Sex Education for Muslim Students
Sexuality is taught in a moral vacuum

Parents have the right to remove their children from sex education classes without affecting the rest of the academic program. Parents have to remember to opt-out every school year, because sex education classes are taught every year in most places, from elementary school all the way through high school. If more Muslim parents knew what is in the sex-education curriculum being taught at their child’s school, they would insist that their child be exempted from the classes. Why should Muslim parents do this? Because public schools teach human sexuality in a moral vacuum without regard for the laws of Islam or any other religion. The classes go far beyond the basic biological facts and present the haram and the halal without distinction.

The classes present as ‘alternatives” sexual partners and acts that are not permissible in Islam. Not just in America, but in other Western countries as well, Muslim youth in these classes are given the message that this value-free perspective is accepted by their parents as a part of the children’s education.
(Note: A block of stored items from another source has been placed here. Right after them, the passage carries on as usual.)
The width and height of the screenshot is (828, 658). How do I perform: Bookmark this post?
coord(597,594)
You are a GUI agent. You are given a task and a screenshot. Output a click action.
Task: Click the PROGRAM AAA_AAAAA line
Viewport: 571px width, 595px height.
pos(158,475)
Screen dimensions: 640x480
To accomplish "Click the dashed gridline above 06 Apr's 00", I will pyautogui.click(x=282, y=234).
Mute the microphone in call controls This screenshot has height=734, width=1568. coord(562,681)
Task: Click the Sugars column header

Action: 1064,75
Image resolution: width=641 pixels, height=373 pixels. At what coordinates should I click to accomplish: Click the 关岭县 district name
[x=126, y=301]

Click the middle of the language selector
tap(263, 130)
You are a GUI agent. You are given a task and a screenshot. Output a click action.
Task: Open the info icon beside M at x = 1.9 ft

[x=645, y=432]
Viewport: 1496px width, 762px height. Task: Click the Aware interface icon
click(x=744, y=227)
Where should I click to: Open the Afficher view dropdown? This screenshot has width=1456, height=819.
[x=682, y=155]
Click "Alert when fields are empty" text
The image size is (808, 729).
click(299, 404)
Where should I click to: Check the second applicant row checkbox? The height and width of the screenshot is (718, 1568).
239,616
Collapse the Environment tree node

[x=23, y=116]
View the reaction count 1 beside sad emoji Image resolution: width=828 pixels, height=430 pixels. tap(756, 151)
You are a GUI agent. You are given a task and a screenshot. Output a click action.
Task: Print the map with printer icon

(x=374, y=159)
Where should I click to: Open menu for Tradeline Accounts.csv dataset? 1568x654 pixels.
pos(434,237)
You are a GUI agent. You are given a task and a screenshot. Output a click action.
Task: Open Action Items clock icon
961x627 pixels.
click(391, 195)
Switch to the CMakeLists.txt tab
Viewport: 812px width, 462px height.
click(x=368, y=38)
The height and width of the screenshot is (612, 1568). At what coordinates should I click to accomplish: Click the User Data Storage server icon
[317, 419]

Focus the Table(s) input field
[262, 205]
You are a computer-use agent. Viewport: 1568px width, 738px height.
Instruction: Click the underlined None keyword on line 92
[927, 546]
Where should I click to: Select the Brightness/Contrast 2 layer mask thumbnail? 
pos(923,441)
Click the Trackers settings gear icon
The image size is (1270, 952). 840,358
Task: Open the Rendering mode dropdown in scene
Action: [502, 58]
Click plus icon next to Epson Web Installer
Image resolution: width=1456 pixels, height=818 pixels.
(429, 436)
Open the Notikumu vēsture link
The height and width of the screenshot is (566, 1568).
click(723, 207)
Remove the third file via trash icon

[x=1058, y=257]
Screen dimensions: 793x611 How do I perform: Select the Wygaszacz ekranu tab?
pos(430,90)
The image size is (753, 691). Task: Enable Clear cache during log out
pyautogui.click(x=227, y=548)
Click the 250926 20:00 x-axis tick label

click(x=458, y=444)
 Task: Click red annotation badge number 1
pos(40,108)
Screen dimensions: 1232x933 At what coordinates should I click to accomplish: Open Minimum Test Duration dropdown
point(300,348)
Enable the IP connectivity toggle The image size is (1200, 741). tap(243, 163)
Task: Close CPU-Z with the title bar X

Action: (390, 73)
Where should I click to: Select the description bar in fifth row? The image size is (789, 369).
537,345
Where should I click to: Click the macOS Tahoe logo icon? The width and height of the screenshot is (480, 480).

The result is evident when, in discussing Allah’s guidance for men and women, a Muslim teenager responds with “What’s the big deal? It’s just sex.”

An important book for Muslim parents and teachers was written by a young Jewish woman, Wendy Shalit. At the beginning of each school year, her parents removed her from the coed sex-education classes in her school. Her book, A Return to Modesty: Discovering the Lost Virtue discusses sex education and its effects on the behavior of male and female students at various grade levels within the larger context of a permissive society. She talks about her own experience as an “outsider” to the sex education classes and provides documentation from many sources to support her arguments.

Halal sex is a mercy and a protection

Sex Education: An Islamic Perspective by Dr. Shahid Athar, ed. also uses a lot of documentation to support his work. He stresses that it is important that Muslims, adult and children, know that the halal sex is a mercy and a protection from Allah. Dr. Shahid Athar presents an Islamic viewpoint on public school curriculum and provides instructive responses that Muslim parents and teachers are able to give to children in place of it.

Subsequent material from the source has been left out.